ギーシュにダメージを与えられる最後の武器。この世界の人間には読めないということは既に分かりきっていた事だが、勝手に体が反応した。
折れていない左腕で何とか青銅の人形から距離をとり、それを挟んでギーシュと正対する。
「タ、タクマ……!」
「面白い。じゃあ、負けて死ね!」
人形と自分の左手が、同時に突き出される。まるで鏡合わせだった。
人形の左腕は、自分の頭部を狙っていた。今度は本当に致命傷を与えるつもりらしい。自分の左腕も、この距離だとギーシュの頬まで届かない。
だが、そんなことは関係なかった。改めて見てみると、その拳はかつて殴られたスタンドのものとは比較にならなかった。弱弱しく遅い。
革表紙の本がめくれていく感触が左手に伝わる。それを感じながら、思った。
過去の出来事は、乗り越えるものでも打ち勝つものでもない。どんな体験も心に留めておき、未来に向かって「利用」するものなのだと。

ギーシュ・ド・グラモンは確実に目の前の男を殺すつもりでいた。
「面白い。じゃあ、負けて死ね!」
しかし、と自分は頭の片隅で考える。
この平民は、殴られても蹴られても表情を微塵も変えなかった。その闇色の瞳は、あくまで客観的に、冷静に、自分の身に起こる出来事を眺めていた。
きっと、自分は精神面で負けている。どう心の中で言い訳をつくろっても、それは否定できなかった。
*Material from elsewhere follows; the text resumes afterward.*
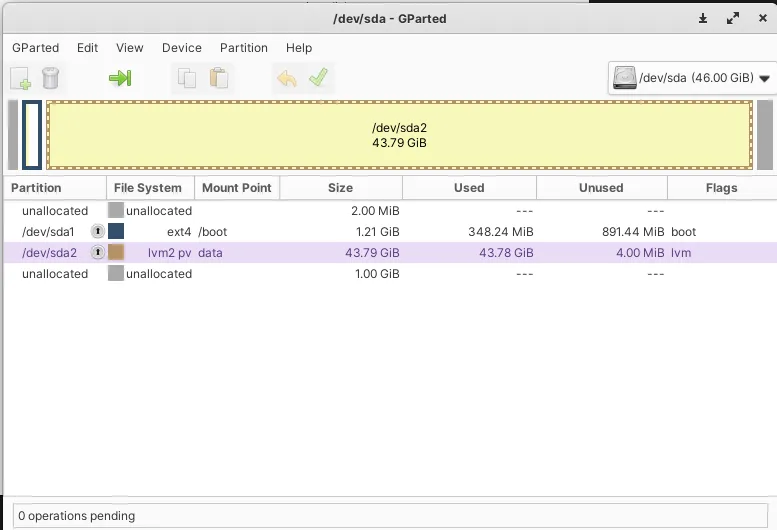Undo the last operation via toolbar
Screen dimensions: 777x530
coord(287,78)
杖がみしみしと音を立てる。言いようの無い敗北感に包まれる。
平民は最後の抵抗か、届くはずの無い拳を突き出していた。

が、ここで異変に気がつく。いつの間にか平民の左手には本が握られていた。
本の内容が視界に入る。それはまったく見た事の無い言語であったが、瞬きをした瞬間、それはよく見知った文字の配列に置き換わっていた。それを認識したときにはもう自分の血が宙を舞っていた。
痛みを感じるよりさきに二発目が腹に入った。三発目、四発目以降は、もう個々の攻撃が分からなくなっていた。岩の塊のような拳が、自分の肉体の触れたところをひき肉へと変えていく。
寒かった。そこはどこかの屋根の上で、雪が降っていた。
視線を前に向けると、体に不思議な鎧を付けた無表情な男が、自分に向かって拳を繰り出しているのが分かった。
その男は、拳を振るうと同時に雄たけびを上げていた。
「ドラララララララララララララララララララララララララララァ!」
全身の骨を砕かれ、自分は後方へと吹っ飛ばされた。しばらく浮いていた後、地面に体がこすれて停止した。
そこで遅れて、自分がいるのが広場だと思い出した。
「……参った」
混濁する意識の中で、それだけは言わなければならないような気がして、呟いた。